**GOAL:**
Identify every line in the rows below that contains the word "Where", and copy each of those lines.

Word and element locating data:
★ ★ ★ ★ ★

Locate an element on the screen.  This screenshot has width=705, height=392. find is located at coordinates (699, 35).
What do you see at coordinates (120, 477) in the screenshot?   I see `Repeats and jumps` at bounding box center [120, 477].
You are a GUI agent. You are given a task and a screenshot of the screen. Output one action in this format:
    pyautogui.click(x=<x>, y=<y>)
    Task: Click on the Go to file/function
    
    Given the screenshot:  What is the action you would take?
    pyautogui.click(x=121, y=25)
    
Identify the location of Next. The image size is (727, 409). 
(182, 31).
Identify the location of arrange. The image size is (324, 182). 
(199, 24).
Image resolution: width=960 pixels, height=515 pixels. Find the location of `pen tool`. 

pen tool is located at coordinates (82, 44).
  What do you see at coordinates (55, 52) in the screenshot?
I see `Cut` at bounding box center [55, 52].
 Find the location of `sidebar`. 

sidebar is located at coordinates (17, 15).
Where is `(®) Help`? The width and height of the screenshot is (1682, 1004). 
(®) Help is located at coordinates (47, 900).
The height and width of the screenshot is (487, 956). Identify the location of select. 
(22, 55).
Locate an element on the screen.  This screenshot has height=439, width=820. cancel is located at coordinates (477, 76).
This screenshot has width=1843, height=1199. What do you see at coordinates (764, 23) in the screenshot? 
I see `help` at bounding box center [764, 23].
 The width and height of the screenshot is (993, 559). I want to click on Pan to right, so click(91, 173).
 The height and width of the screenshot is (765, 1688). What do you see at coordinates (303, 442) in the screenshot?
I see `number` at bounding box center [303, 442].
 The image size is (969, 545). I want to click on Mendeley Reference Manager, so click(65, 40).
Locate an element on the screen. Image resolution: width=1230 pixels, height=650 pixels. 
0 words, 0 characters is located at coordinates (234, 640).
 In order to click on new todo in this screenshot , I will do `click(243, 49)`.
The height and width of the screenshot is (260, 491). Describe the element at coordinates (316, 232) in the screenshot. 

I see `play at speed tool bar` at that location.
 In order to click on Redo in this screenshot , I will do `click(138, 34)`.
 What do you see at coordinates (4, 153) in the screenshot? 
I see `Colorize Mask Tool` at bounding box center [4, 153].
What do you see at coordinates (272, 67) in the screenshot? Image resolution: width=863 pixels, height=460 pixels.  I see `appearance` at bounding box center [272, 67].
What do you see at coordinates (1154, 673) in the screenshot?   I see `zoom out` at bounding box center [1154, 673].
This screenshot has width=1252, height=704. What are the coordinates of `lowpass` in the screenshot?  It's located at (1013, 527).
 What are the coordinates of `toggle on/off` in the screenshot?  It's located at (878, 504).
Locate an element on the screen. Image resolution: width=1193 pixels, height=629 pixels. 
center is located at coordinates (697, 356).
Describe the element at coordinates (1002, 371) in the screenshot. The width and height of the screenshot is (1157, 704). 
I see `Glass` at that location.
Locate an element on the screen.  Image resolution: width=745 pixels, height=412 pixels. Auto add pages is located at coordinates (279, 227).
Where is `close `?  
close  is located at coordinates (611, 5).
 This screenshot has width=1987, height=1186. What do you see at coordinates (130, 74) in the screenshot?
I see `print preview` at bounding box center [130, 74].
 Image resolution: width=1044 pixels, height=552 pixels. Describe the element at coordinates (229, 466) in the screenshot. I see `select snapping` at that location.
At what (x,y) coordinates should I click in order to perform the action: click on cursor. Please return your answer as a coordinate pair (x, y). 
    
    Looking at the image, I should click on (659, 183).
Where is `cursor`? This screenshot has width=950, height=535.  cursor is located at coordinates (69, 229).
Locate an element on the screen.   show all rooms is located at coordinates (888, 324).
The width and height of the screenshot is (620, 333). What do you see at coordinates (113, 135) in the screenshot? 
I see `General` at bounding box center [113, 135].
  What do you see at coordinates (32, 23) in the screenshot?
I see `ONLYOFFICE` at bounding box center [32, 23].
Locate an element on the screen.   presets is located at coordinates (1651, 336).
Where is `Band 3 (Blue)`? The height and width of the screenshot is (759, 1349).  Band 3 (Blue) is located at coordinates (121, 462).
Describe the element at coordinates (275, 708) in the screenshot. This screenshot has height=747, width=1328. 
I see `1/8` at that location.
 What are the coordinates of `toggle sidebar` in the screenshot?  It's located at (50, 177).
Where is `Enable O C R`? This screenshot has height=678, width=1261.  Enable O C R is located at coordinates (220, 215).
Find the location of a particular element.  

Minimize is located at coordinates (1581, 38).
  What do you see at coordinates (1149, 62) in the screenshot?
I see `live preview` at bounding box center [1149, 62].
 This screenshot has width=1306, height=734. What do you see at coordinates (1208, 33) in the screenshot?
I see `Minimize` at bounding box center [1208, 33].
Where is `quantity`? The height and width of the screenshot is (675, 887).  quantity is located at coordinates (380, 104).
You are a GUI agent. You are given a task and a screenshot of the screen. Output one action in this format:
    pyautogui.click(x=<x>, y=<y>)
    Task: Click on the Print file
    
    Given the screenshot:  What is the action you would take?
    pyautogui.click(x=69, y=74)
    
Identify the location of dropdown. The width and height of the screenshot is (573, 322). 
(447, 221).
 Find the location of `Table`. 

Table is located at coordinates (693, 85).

★ ★ ★ ★ ★

**OUTPUT OF THE TASK:**
Where is `(®) Help`? The width and height of the screenshot is (1682, 1004). 
Where is `close `?  
Where is `cursor`? This screenshot has width=950, height=535.  cursor is located at coordinates (69, 229).
Where is `Band 3 (Blue)`? The height and width of the screenshot is (759, 1349).  Band 3 (Blue) is located at coordinates (121, 462).
Where is `Enable O C R`? This screenshot has height=678, width=1261.  Enable O C R is located at coordinates (220, 215).
Where is `quantity`? The height and width of the screenshot is (675, 887).  quantity is located at coordinates (380, 104).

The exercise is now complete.